Sin mencionar que la mayor amenaza de barbarie a nivel de la humanidad es el armamento atómico, el cual es monopolizado y promovido por los países centrales y sus aliados.

Fernando A. Iglesias dijo...

Y UD de dónde saca que la " barbarie futura" no podía provenir del gobierno bushista de los Estados Unidos? A eso mismo se refería la frase, y si tiene la posibilidad de leer el párrafo siguiente al que cita verá que va ahí directamente.
Pero no, deje ahí. No se preocupe. Siga creyendo que el tercermundismo es la respuesta apropiada al primermundismo, ya que bajo la ley de la jungla las gacelas siempre derrotan a los leones, no es así?

Anónimo dijo...

Damián, ya que el armamento atómico está monopolizado por pocos países, vos creés que deberían democratizarlo haciendo posible que cada quién que pueda pagarla tenga su propia bombita?
Apropósito ¿sabés qué países tiene armas atómicas?
Jorge S

Damián dijo...

No te pongas nervioso Iglesias. No te insulté. Sólo dije que tenías una mirada muy norteamericana, lo cual no deja de ser válido.
A mí, que miro el mundo desde un continente en desarrollo, me resulta extraño hablar de "posible barbarie futura" cuando ayer recordamos el golpe de Pinochet y hoy mismo vemos las mismas mentiras, abusos y masacres de costumbre en Libia.
No creo en el "tercermundismo", lo cual no creo que tenga ni siquiera un significado determinado. Simplemente tengo una mirada desde el mundo desarrollado porque es al que pertenezco.
Y no entendí lo de las gacelas y los leones. ¿Qué querés decir? ¿Que hay que hacerse amigo de los leones?

Jorge: no estáría bueno que cada país tenga su propia bombita. Sería mejor que los países que lideran el mundo impulsaran un desarme atómico, lo cual sería beneficioso incluso para su propia supervivencia. Obviamente es muy injusto e hipócrita que haya países que puedan tener bombas atómicas y otros no, bajo pena de invadirlos y destruirlos.
Los países que tienen bombas atómicas son EE.UU., Gran Bretaña, Francia, Rusia, China, Israel, India y Pakistán.

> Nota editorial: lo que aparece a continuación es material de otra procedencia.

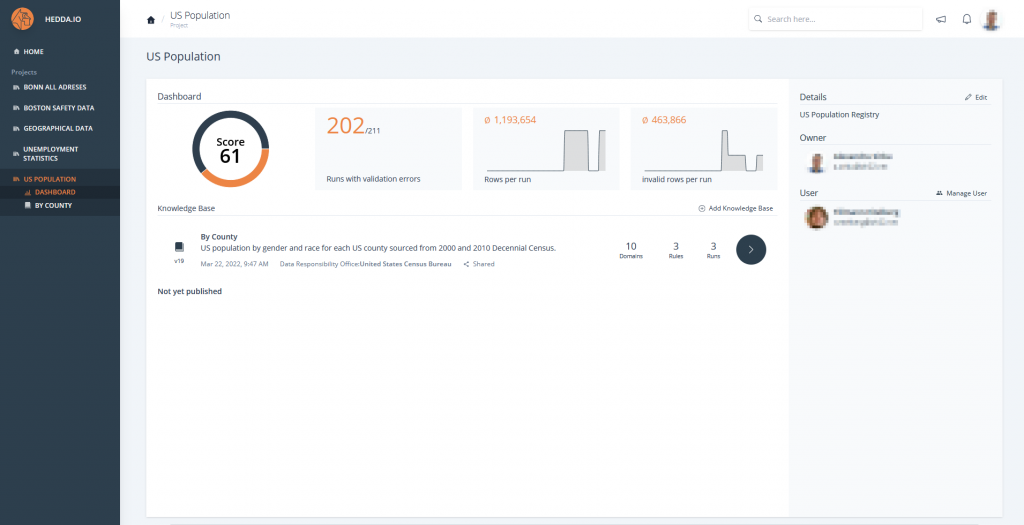
Task: Click Edit in the Details panel
Action: [x=975, y=97]
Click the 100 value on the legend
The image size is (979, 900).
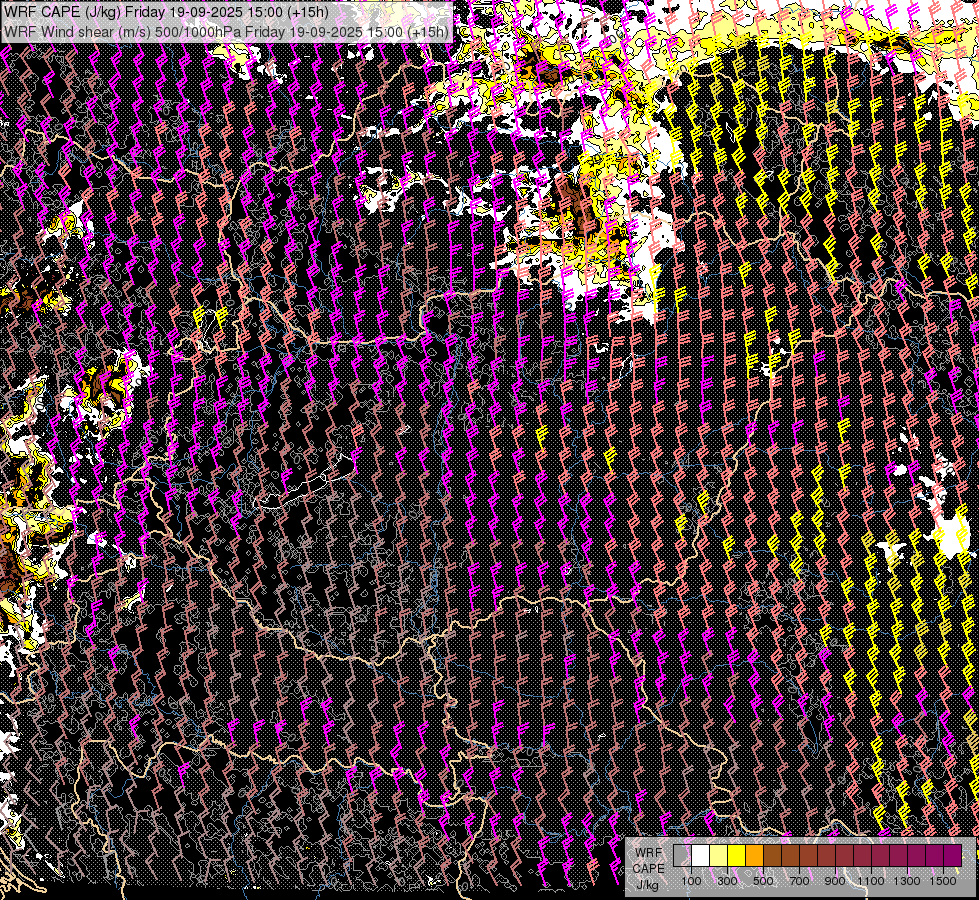(x=691, y=881)
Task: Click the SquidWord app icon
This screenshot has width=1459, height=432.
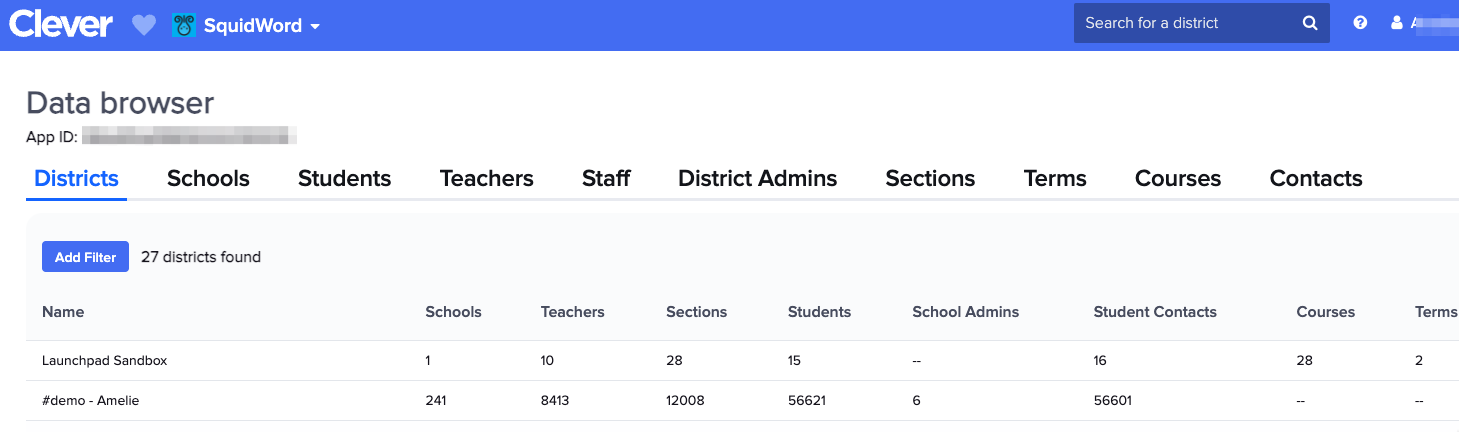Action: point(183,26)
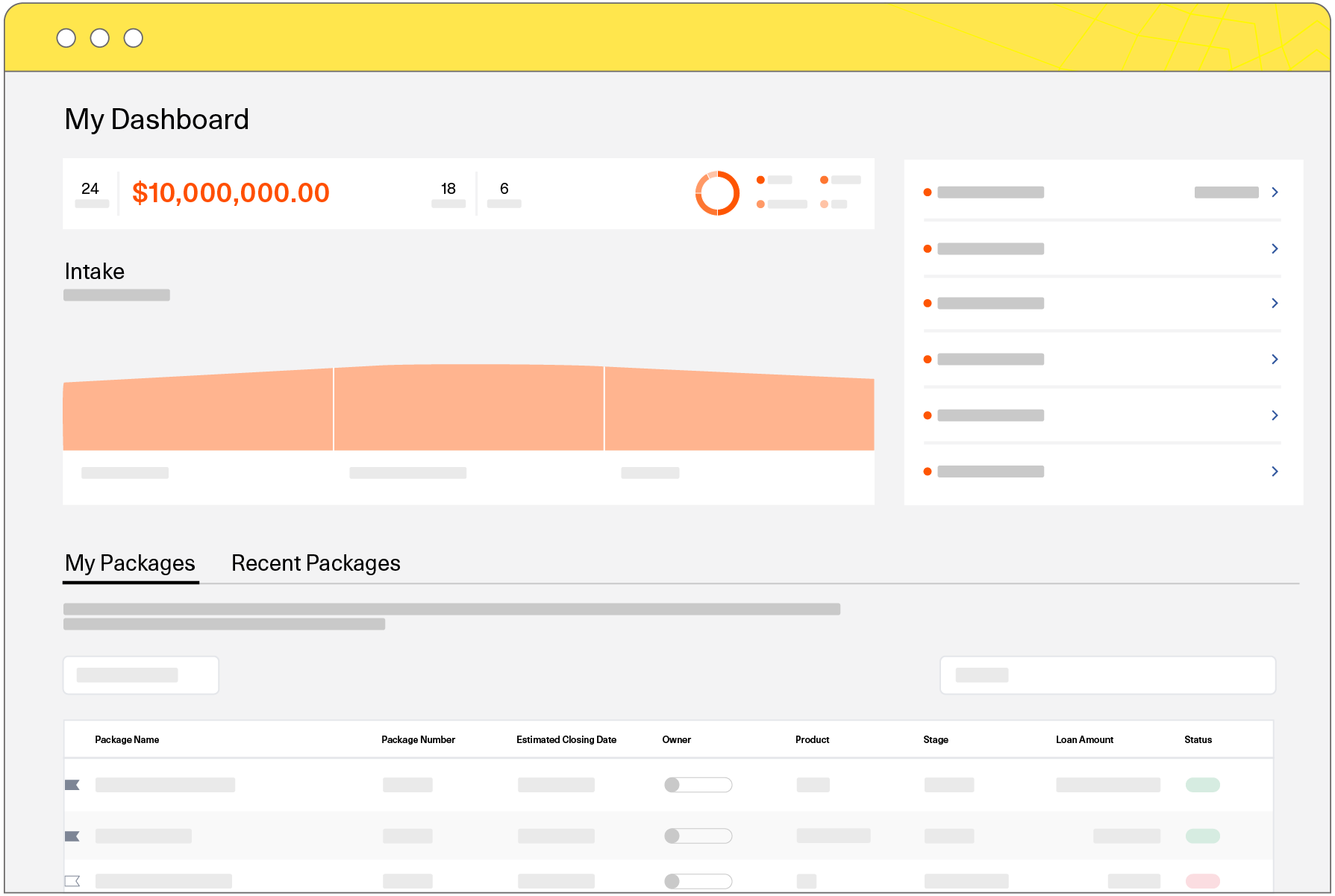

Probablemente tambián Corea del Norte, pero no está verificado.

Fernando A. Iglesias dijo...

Estimado Damián: ni estoy nervioso ni dije que Ud me había insultado.
No me parece asimilable lo de Libia a lo de Chile. Y la frase sobre la barbarie futura era,e xactamente, del 2002, y preveía y se refería a las represalias del gobierno de Bush sobre Irak, principalmente.
Y no, no creo tener una visión norteamericana. Precisamente, intento tener una visión no territorial de los problemas, como dice el artículo.
Lo que sugiera la frase es que el conflicto no favorece a los débiles, y que las leyes y las instituciones se crean, precisamente, para establecer un estado de derecho que proteja a las gacelas de los leones.